Selected extract —

On December 6th, the United States and Japan formalized their commitment to collaboratively address foreign information manipulation by signing a memorandum of cooperation. The Department of State further disclosed that a similar memorandum with the same objectives is imminent with South Korea. While specific nations were not explicitly identified as threats, the U.S. is rallying its Asian allies to counter alleged Chinese and North Korean influence operations aimed at undermining liberal democracies in the region.
The longstanding U.S. apprehension revolves around China’s purported influence operations targeting Japan and South Korea, which are intended to destabilize the trilateral alliance. This speculation gained traction following Meta’s announcement about the removal of 4,789 Facebook accounts originating from China that were disseminating messages related to U.S. politics and U.S.-China relations. Equally pivotal, however, is the perception of Chinese disinformation threats by U.S. allies in the region.
The Japanese Ministry of Foreign Affairs held a press conference noting that the Japan-U.S. counter disinformation memorandum aims to strengthen their capabilities in detecting, analyzing, and responding to disinformation. Specific details about the mechanisms for achieving these objectives were not disclosed. On the same day, Japan’s Yomiuri Shimbun analysis team released a report revealing that 139 Chinese-sponsored social media accounts disseminated false narratives, utilizing AI-generated images and videos. The contents claimed that the U.S. military’s secret experiments caused the Hawaii Fires that killed over 100 people. The analysis team concluded that this orchestrated disinformation campaign is part of China’s strategy to undermine the Japan-U.S. alliance by fostering negative perceptions of the U.S. armed forces among the Japanese public.

Dataset extract —
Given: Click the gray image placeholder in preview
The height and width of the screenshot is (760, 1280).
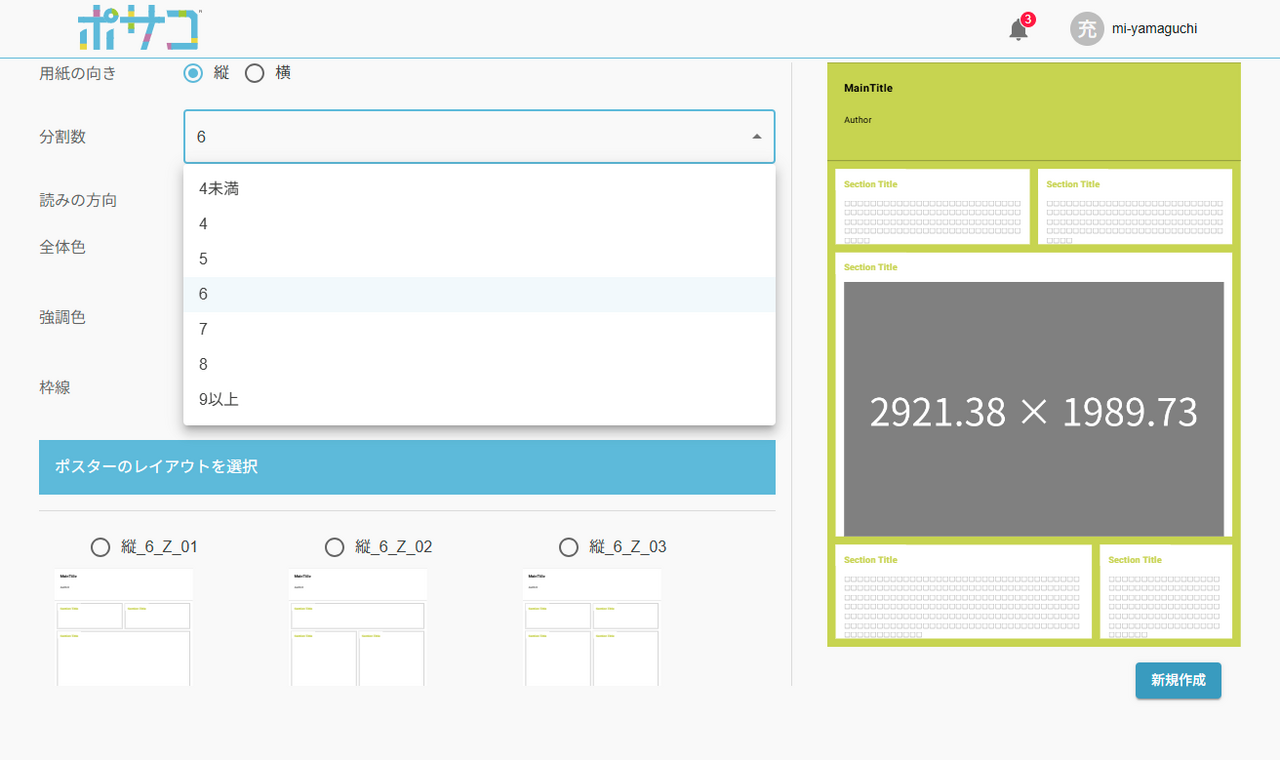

Exercise tasks —
(A) In the article on countering disinformation, how many Facebook accounts originating from China did Meta remove?
(B) Carry the article on countering disinformation forward from its last sentence.
The lines have nothing to do with the article on countering disinformation.

Answers per task —
(A) 4,789

(B)
South Korea’s National Cyber Security Center issued a report highlighting the expanding influence operations conducted by China in online news media outlets. According to the report, China’s advertising company, Haimai, established 18 counterfeit South Korean online news media websites. These sites disseminated unverified political and social content under the guise of authentic South Korean media. In 2022, these deceptive media outlets echoed similar narratives to those observed in Japanese outlets, alleging that the U.S. military had conducted clandestine biological weapon experiments within South Korea. They supported these claims by referencing a fabricated YouTube video with the name of a South Korean broadcast channel. Furthermore, these outlets included comments asserting that the reconciliation of South Korea and Japan is merely a capitulation to U.S. interests, and the U.S. can never be a true friend to South Korea.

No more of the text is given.